Am Großen Ricklinger Teich in Hannover, genauer gesagt im Ricklinger Bad, wurde aufgrund einer Massenentwicklung von Blaualgen bereits ein offizielles Badeverbot erlassen. Besondere Vorsicht und Aufmerksamkeit ist zudem am Inselsee in Scharnebeck im Landkreis Lüneburg geboten. Zeigt das Wasser dort eine grün-blaue Trübung und sind die eigenen Füße im flachen Wasser nicht mehr zu erkennen, sollte der See gemieden werden.
Warum Blaualgen für Hunde so gefährlich sind
Bei den sogenannten Blaualgen handelt es sich biologisch nicht um Algen, sondern um Cyanobakterien. Diese vermehren sich bei hohen Wassertemperaturen rasant. Sie verfärben das Wasser bläulich-grün und können einen unangenehmen Geruch nach faulen Eiern entwickeln. Während die Bakterien beim Menschen vor allem Hautreizungen, Übelkeit oder allergische Reaktionen auslösen, bedeuten sie für Hunde akute Lebensgefahr. Hunde nehmen das giftige Wasser beim Schwimmen, beim Trinken oder beim anschließenden Ablecken des Fells auf. Die enthaltenen Toxine können zu schweren Lebervergiftungen und neurotoxischen Schäden führen, die für die Tiere oft tödlich enden.

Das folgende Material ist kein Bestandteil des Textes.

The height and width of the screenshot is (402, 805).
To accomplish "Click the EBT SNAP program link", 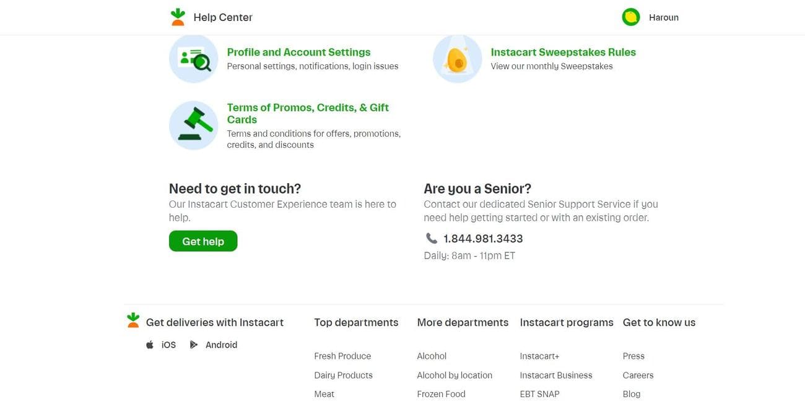I will 539,393.
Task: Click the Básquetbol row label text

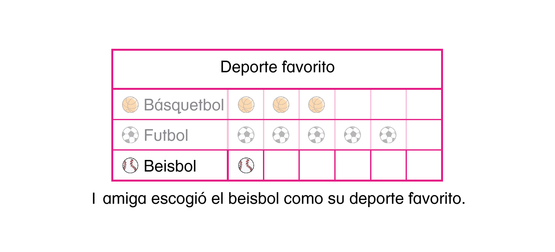Action: [x=184, y=105]
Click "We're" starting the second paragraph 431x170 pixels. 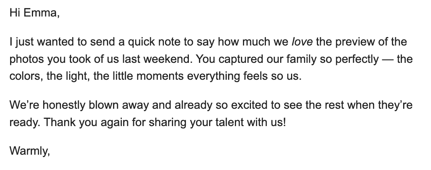point(25,105)
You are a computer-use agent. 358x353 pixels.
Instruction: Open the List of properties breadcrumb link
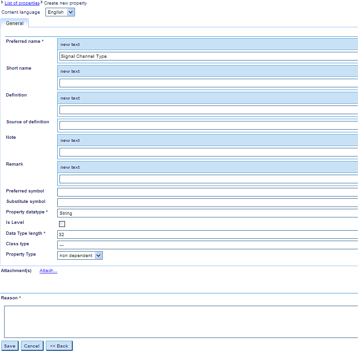click(x=22, y=3)
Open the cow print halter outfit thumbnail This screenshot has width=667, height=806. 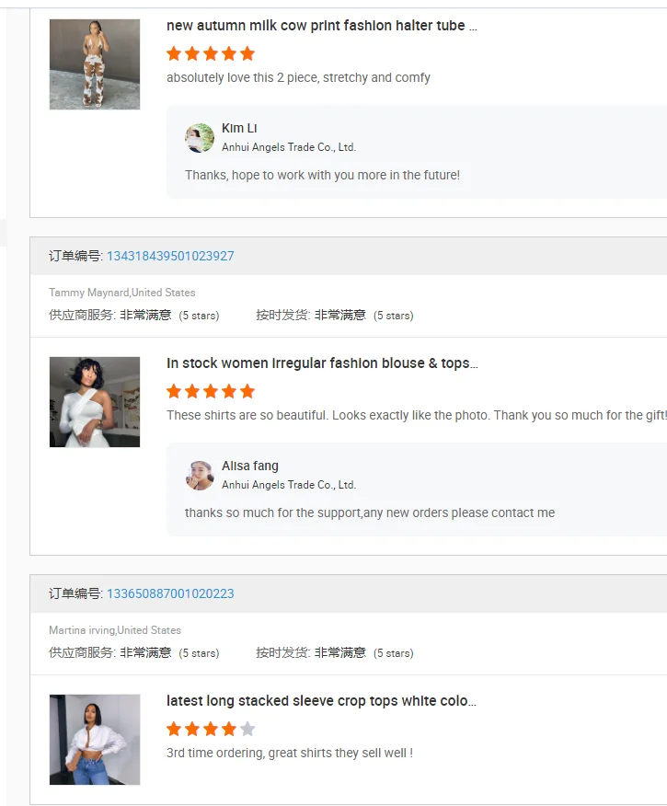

Symptome einer Blaualgenvergiftung beim Hund
Hundebesitzer sollten nach dem Aufenthalt am Wasser genau auf das Verhalten ihres Tieres achten. Typische Symptome einer Vergiftung durch Cyanobakterien sind Erbrechen, Appetitlosigkeit und extreme Apathie. Auch gelb verfärbte Schleimhäute im Maul des Hundes sind ein ernstes Warnsignal. Da die Giftstoffe sehr schnell wirken, müssen Betroffene bei den ersten Anzeichen sofort einen Tierarzt oder eine Tierklinik aufsuchen. Als vorbeugende Maßnahme gilt: Hunde sollten bei anhaltender Hitze generell nicht aus unbeaufsichtigten Seen oder stehenden Gewässern trinken.
Regelmäßige Kontrollen während der Badesaison
Die offiziellen Behörden überwachen die Situation kontinuierlich. Vom 15. Mai bis zum 15. September prüfen die regionalen Gesundheitsämter die Wasserqualität der Badeseen im Abstand von mindestens 30 Tagen. Dabei untersuchen Hygiene-Inspektoren die Gewässer auf Bakterien, den pH-Wert, die Temperatur und führen optische Kontrollen auf Blaualgen durch. Da sich die Situation bei anhaltendem Sommerwetter jedoch täglich und lokal stark verändern kann, bleibt die Aufmerksamkeit der Hundehalter der beste Schutz für die Vierbeiner.